____ The records
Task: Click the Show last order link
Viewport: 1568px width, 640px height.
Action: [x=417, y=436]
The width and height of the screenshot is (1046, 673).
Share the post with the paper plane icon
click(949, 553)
________
____ The records
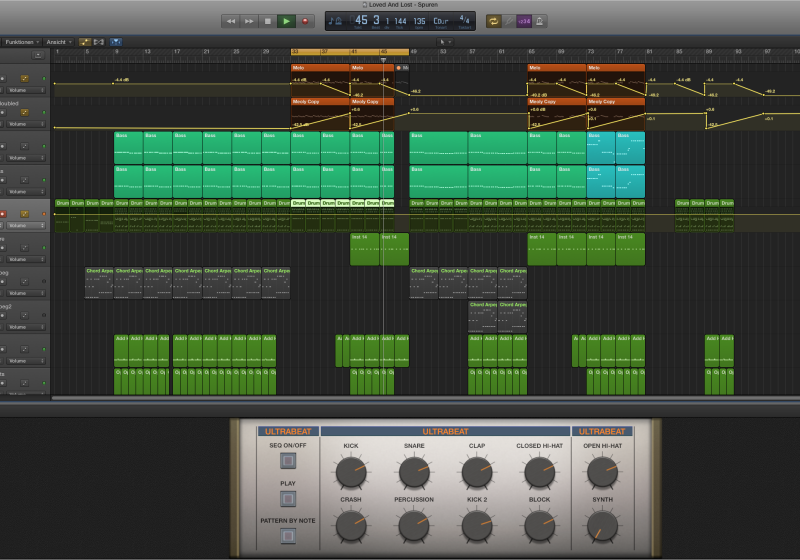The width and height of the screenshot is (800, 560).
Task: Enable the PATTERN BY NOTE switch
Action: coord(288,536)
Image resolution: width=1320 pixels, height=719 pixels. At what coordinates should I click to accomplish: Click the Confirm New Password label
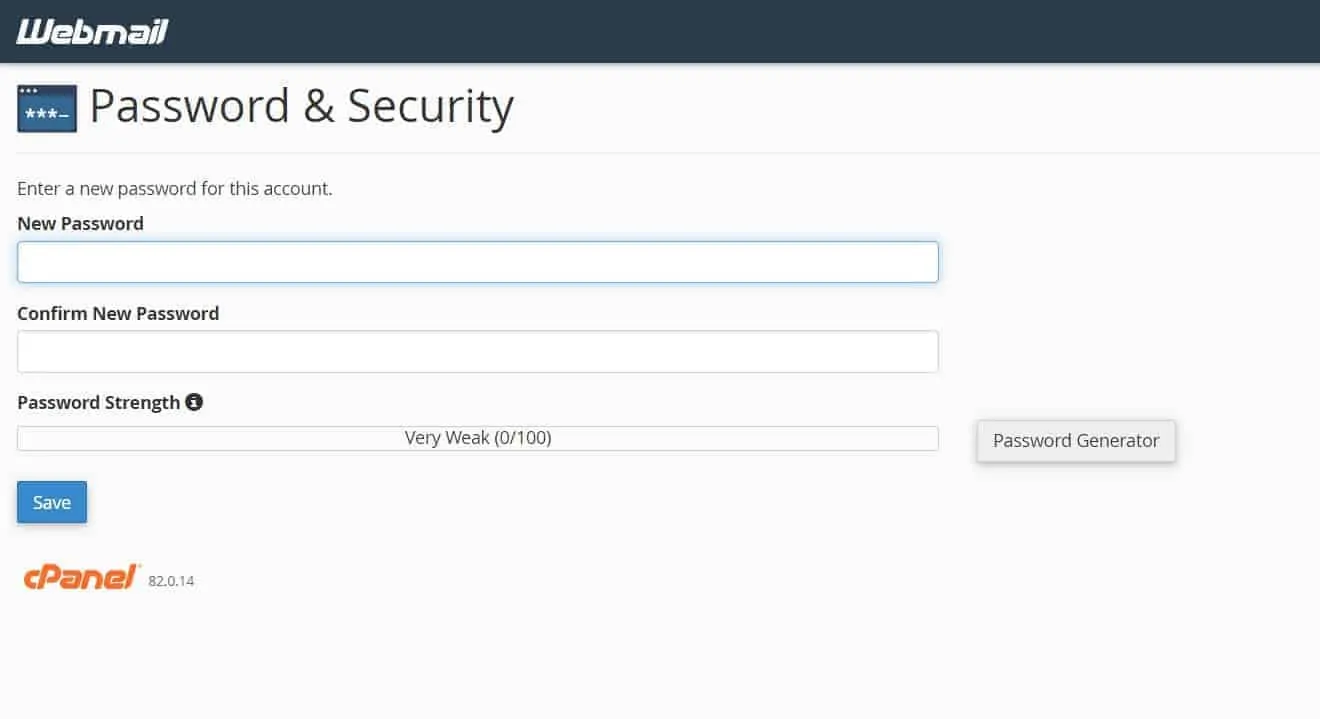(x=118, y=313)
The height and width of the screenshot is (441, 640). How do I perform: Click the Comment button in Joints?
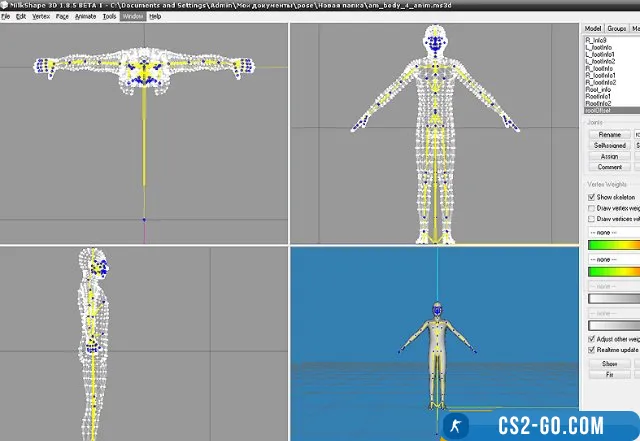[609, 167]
________
____ The records
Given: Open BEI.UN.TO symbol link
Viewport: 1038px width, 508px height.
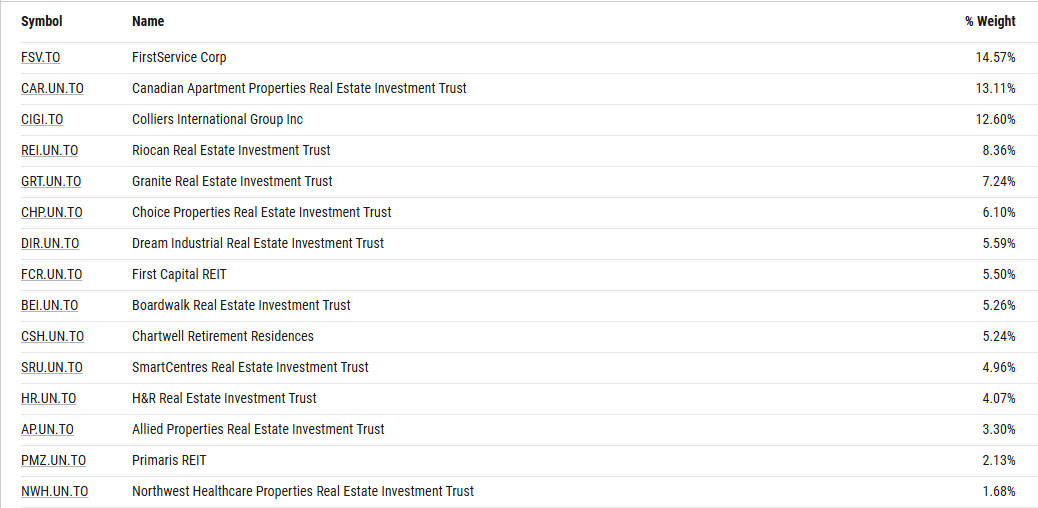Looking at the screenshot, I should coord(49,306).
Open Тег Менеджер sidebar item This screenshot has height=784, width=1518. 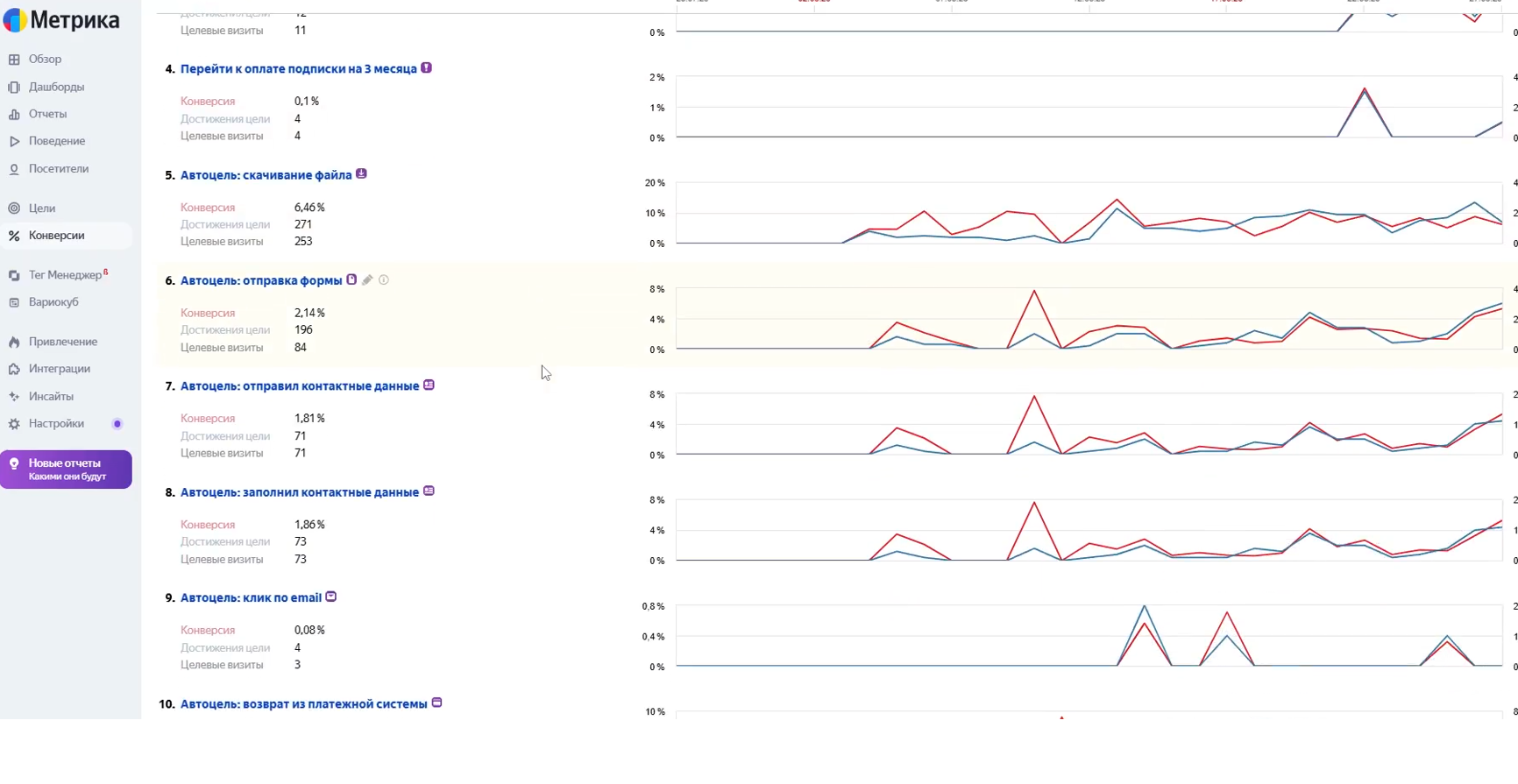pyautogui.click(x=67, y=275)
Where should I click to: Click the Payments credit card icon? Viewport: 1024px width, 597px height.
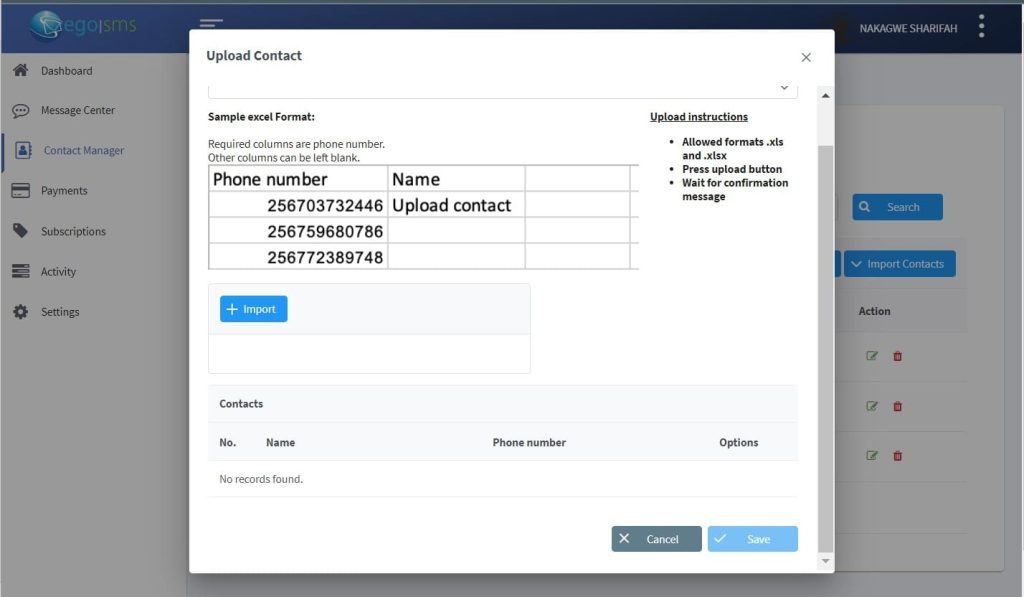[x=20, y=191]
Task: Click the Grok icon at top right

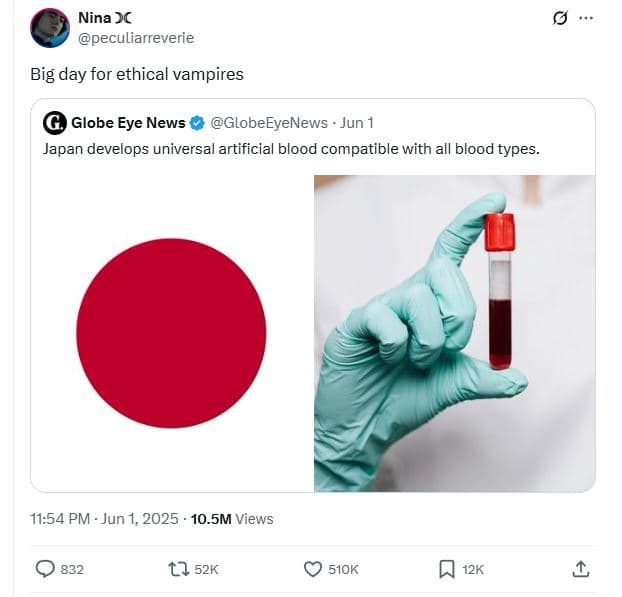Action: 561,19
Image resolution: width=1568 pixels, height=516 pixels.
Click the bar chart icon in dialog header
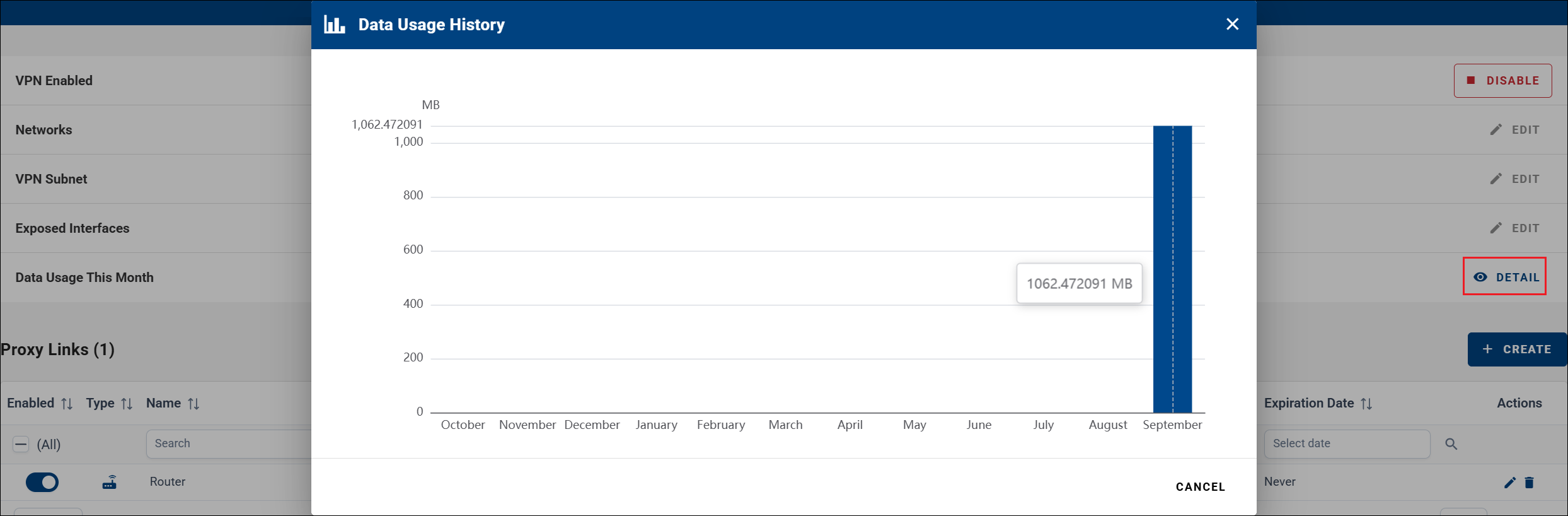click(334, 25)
________
● **Directions**: If a line in the records includes the string "link", copy it.

● **Your response**:
Task: Click the Show last order link
Given: Open BEI.UN.TO symbol link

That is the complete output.